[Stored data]
- - -
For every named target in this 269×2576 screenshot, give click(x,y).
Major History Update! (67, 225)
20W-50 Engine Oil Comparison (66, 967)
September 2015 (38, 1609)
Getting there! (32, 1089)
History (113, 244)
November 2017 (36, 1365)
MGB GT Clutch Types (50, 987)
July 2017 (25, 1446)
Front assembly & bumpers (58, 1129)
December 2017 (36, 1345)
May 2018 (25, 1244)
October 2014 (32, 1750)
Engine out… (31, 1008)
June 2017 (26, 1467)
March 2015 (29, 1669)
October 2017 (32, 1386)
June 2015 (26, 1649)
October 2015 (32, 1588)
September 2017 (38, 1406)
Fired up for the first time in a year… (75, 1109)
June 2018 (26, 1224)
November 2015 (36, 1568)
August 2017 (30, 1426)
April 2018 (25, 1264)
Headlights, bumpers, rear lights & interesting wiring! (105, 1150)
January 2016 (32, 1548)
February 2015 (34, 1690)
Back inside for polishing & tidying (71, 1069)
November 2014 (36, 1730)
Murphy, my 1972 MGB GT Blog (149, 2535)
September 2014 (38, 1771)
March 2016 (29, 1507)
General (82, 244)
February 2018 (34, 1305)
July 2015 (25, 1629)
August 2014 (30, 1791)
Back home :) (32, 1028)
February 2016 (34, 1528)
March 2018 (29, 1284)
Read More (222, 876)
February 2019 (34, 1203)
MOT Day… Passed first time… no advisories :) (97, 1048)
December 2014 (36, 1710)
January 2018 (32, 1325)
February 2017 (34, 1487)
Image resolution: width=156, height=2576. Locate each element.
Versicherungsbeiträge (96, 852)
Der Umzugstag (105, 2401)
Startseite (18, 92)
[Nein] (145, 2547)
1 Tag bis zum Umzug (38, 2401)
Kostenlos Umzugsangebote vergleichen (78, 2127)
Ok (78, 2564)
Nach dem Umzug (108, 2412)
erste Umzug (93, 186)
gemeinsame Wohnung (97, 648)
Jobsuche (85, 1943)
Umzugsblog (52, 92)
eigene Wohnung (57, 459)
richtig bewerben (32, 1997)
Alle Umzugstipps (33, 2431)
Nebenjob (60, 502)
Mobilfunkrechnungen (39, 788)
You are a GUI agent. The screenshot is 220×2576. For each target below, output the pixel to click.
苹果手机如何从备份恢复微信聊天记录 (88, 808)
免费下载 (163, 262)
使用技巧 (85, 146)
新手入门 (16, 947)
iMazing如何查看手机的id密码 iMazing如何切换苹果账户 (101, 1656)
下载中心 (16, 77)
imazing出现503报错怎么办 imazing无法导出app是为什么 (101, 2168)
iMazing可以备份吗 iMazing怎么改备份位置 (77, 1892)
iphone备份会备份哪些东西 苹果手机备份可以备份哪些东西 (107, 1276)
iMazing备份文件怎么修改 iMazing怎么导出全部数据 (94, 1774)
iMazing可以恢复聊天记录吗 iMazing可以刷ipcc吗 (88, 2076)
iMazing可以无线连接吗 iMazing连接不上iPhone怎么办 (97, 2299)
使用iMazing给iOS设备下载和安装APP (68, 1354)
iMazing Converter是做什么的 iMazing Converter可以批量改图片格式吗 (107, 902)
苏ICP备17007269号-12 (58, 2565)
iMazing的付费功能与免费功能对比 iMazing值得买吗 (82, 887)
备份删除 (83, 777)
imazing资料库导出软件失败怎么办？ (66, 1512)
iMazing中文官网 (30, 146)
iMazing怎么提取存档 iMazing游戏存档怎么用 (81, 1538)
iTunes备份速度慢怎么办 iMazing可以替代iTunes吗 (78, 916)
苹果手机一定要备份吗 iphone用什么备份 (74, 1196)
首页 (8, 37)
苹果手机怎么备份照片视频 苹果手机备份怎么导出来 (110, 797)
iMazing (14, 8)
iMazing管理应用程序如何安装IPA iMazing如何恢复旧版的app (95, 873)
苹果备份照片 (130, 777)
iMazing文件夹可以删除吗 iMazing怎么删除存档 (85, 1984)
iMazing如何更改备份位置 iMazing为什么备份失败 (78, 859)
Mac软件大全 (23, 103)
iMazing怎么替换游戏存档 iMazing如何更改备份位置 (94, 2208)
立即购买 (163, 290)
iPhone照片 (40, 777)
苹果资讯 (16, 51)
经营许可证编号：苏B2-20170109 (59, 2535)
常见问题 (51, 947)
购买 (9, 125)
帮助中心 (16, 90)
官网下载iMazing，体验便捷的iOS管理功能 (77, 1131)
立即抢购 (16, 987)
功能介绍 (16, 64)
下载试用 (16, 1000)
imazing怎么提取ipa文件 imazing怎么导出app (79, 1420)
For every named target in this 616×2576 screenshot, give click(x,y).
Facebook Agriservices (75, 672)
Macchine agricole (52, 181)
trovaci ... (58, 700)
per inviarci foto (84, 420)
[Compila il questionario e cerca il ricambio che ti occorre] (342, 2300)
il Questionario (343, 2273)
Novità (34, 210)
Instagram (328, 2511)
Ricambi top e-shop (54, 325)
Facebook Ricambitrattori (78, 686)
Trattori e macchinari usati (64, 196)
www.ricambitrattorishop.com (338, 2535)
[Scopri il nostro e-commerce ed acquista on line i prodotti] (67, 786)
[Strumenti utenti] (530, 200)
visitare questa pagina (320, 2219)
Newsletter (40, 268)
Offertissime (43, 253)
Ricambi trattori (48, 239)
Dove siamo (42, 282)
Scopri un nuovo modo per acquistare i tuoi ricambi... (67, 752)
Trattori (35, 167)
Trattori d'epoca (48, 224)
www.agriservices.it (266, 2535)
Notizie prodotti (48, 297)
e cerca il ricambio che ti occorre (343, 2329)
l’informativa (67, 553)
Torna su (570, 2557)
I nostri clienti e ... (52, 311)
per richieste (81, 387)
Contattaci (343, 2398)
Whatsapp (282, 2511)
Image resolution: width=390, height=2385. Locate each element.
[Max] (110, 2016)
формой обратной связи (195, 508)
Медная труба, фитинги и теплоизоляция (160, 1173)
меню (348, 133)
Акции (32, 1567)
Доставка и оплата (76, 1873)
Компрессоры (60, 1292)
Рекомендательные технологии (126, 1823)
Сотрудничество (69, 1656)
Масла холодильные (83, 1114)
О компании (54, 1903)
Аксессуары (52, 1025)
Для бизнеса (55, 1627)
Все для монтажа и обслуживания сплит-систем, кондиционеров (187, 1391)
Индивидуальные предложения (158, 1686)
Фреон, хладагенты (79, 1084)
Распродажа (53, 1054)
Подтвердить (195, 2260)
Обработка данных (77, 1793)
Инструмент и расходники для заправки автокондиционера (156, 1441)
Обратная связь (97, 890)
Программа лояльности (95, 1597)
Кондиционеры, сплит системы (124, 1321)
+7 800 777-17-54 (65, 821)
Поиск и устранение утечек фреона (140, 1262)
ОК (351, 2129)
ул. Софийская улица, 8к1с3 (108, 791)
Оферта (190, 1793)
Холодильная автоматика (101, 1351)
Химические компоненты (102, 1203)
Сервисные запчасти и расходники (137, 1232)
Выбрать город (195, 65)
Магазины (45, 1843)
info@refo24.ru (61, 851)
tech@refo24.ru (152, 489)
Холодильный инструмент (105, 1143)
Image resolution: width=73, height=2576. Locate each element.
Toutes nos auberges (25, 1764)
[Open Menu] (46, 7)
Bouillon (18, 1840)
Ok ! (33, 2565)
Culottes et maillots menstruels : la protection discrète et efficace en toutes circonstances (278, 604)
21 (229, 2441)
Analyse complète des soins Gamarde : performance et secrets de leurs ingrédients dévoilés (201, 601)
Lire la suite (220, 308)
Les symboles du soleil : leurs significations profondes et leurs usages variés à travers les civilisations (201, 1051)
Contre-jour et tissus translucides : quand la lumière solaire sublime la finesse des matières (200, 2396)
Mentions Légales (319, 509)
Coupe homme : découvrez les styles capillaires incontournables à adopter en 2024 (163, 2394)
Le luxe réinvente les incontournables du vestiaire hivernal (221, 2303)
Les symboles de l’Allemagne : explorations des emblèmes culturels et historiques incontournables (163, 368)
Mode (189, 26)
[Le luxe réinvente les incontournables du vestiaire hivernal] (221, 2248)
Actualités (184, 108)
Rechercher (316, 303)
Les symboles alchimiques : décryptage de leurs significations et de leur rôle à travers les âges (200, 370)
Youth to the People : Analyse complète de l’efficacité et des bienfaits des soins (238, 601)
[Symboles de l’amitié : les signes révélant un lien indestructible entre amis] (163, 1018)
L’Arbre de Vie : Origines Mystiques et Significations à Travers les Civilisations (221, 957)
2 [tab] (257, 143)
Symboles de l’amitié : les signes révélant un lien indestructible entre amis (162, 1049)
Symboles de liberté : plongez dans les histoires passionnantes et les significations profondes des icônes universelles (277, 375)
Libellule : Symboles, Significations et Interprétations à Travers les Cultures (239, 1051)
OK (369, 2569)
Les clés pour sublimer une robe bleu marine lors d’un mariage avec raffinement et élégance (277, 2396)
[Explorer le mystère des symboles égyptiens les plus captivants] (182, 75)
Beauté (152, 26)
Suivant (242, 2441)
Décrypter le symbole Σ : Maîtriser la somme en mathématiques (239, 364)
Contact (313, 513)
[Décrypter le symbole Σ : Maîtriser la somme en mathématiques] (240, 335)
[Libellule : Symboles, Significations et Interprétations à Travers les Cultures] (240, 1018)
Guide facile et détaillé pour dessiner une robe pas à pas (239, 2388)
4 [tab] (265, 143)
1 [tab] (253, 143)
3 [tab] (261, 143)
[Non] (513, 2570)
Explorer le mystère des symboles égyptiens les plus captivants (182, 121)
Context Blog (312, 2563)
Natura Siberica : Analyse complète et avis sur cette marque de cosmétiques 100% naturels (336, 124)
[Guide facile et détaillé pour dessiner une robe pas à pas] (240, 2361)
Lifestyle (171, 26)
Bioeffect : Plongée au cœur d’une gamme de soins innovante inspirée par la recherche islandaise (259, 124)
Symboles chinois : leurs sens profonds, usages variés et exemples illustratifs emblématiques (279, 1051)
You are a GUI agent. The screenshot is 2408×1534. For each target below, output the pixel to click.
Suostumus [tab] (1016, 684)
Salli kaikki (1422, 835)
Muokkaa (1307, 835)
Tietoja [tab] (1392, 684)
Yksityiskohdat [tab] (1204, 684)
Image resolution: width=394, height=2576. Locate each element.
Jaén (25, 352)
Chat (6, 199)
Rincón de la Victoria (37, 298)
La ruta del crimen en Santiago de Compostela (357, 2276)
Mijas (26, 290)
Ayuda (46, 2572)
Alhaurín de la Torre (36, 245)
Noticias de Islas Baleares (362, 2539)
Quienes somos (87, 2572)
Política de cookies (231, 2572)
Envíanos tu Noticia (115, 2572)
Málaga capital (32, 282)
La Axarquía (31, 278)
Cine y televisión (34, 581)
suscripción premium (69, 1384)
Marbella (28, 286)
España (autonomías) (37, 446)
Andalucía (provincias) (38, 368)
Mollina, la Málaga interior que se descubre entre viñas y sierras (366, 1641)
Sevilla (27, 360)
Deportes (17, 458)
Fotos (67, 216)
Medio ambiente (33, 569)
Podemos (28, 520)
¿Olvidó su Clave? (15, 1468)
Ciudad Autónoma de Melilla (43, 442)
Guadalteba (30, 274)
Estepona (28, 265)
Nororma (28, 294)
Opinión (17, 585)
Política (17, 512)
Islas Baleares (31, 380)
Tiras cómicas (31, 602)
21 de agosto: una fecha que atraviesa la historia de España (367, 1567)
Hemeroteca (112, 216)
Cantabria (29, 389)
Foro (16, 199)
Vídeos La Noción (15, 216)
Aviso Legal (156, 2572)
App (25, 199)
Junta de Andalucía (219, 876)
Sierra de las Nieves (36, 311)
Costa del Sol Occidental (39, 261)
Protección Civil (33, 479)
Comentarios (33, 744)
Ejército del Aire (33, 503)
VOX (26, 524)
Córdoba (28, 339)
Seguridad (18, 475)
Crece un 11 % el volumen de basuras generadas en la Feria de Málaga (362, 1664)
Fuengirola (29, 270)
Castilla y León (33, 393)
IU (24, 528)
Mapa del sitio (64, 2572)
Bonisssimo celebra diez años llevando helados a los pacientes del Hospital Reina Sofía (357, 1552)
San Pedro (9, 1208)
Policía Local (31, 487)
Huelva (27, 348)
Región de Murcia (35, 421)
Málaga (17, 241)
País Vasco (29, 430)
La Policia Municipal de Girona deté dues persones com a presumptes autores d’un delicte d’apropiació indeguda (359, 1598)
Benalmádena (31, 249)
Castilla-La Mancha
- - -
Copy every line from the entries that contains the word "this".

Task result:
For every named target in this 269×2576 screenshot, give click(x,y).
For every named target in this 616×2576 screenshot, give click(x,y).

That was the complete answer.